I agree with Stephen Robinson on this one. thought not canonized the KFD and the ideas taught are quasi official because of the level of use and reference this discourse had receieved. The basic concepts are official doctrine-God was once a man and we can become gods. Now exactly how God was a man and what it means for us to become gods I think can be debated and a number of reasonable conclusions that may differ in view can be reached. For example, my read of the KFD leads me to conclude that God was not a man just like us. Rather, he was a man like Jesus. He was the creator of a world, in my opinion, the first world ever and he was the savior of that world.


The idea that the Father was a savior as Jesus himself has been taken up by other LDS authors, but the bolded phrase interests me. As the KFD itself seems to indicate that there has never been a time when there were no gods engaging in creative activities and providing mortal experiences for their children, where do you get the idea that our world was the "first world"? The first world in our universe of 100 billion galaxies? The first world in any reality anywhere throughout eternity? That would seem to contradict the ideas of the KFD, which posit an endless, beginningless regression into the past within which the plan of salvation has always been in operation and through which our Father progressed to his present condition. As Joseph said, our task is to become gods as all gods have done before us. This phrase includes our Father in Heaven but explicitly references innumerable other beings of equivalent stature.


I do not think ours was the first world. I think there may hve been a first world. And I think it was a sermon after the KFD where Joseph put forth the idea of God having a father and on and on and on. But I could be mistaken. I would have to go back and review it. But ther is no question Joseph tossed such an idea out. But here is the rub. The D&C in Section 121 talks about the possibility of many gods but then references a Head God of all other gods. I think this is why Ostler argues that the idea of an infinite regression of gods is contradicted by canon. I think he is correct. At least as far as the standard works goes I do not think tis concept is tenable.


Recently I listened to a podcast from Van Hale's radio show Mormon Miscellaneous. Ostler was the guest. Van Hale is more on your side of the fence and they went round and round on this subject. You might want to go to the web page and look it up.

http://mormonmisc.podbean.com/

I believe the eternal existence of intelligences is official LDS doctrine and canonized in scripture. So yes, we have always existed in some form. The idea that there is an infinite regression of Gods is, in my opinion, speculative and non official LDS doctrine.

Well this is one of the points I wanted to get at. While I agree it is "unofficial", outside of Blake Ostler and perhaps a few other LDS intellectuals, most members, at least those I have known in my 40 some years, would balk at a label of "speculative"

Joseph, and other prophets since his time who have articulated this doctrine (Joseph Fielding Smith say), have clearly not understood it as speculative.


It may be less than speculative because it has been referenced and discussed quite extensively. But if Canon and official pronouncements by the FP are the hard line to measure doctrine against I think it is very proper to put this in the realm of speculative.

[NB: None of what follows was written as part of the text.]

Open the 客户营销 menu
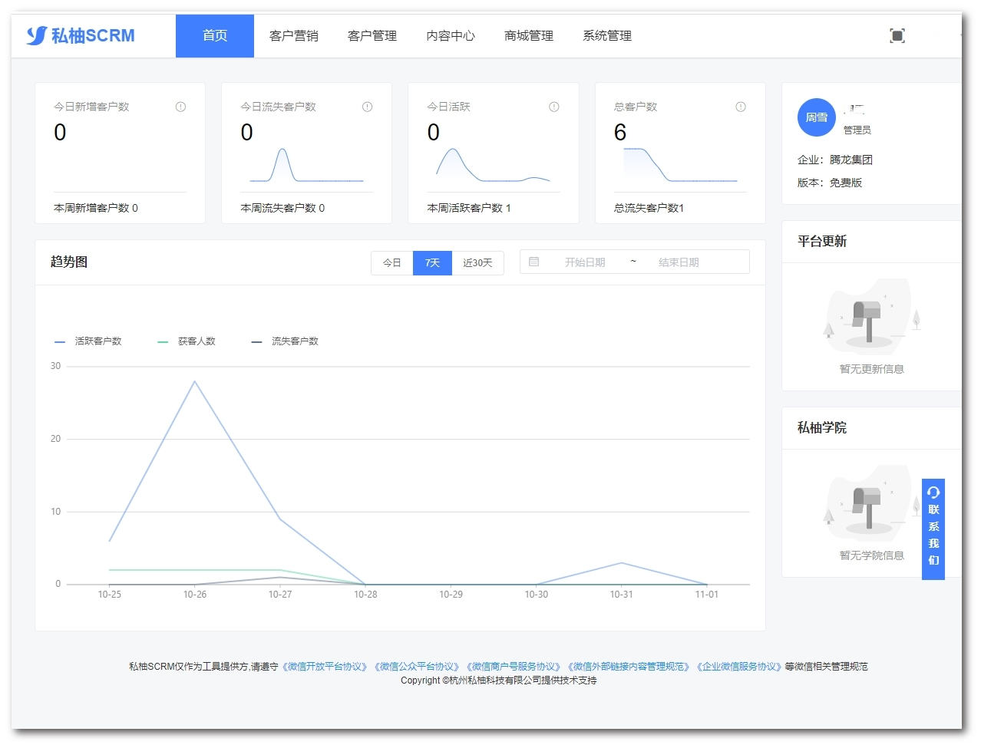The height and width of the screenshot is (748, 981). 293,36

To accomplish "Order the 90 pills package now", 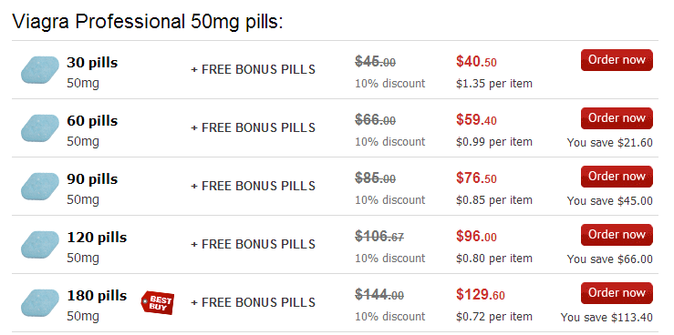I will [x=617, y=177].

It seems to have fallen out of favor to a certian extent.
The idea that our particular Father in Heaven is, in some sense, the first god of all gods, seems to smack of the very Alexandrian philosophical assumptions that initiated much of the Great Apostasy in the first place. I say this because it implies some kind of transcendent metaphysical novelty to our Father that both undoes the eternal continuity of the plan of salvation and seems to reintroduce to the Gospel the idea that, before this god existed, there was a void of irreducible ontological nothingness and that the plan of salvation is, therefore, in a very real sense, the de novo creation of God the Father, as if he and he alone were responsible for reality itself.


Oh I am not so certian about this. The idea that there was at least One Head God seems fairly biblical. I find nothing in scripture that lends to the idea of an infinite regression of Gods.


I do not believe it can be confirmed from LDS canon and in fact conflicts with it. Prophets and apostles certainly have taught the concept though so I may be all wet. Yet if one can set aside less pleasant teachings from Prophets that we do not like why not this one? It seems to me that God the Eternal Father was at least the first God and has existed for all eternity. He is the head God of all other gods. He created the first world and was a savior for it and started the ball rolling so to speak.


Well, of course, anything that comes through the spirit of prophesy is scripture, so that canon is open ended and keeps growing, even when doctrinal truths are not canonized officially.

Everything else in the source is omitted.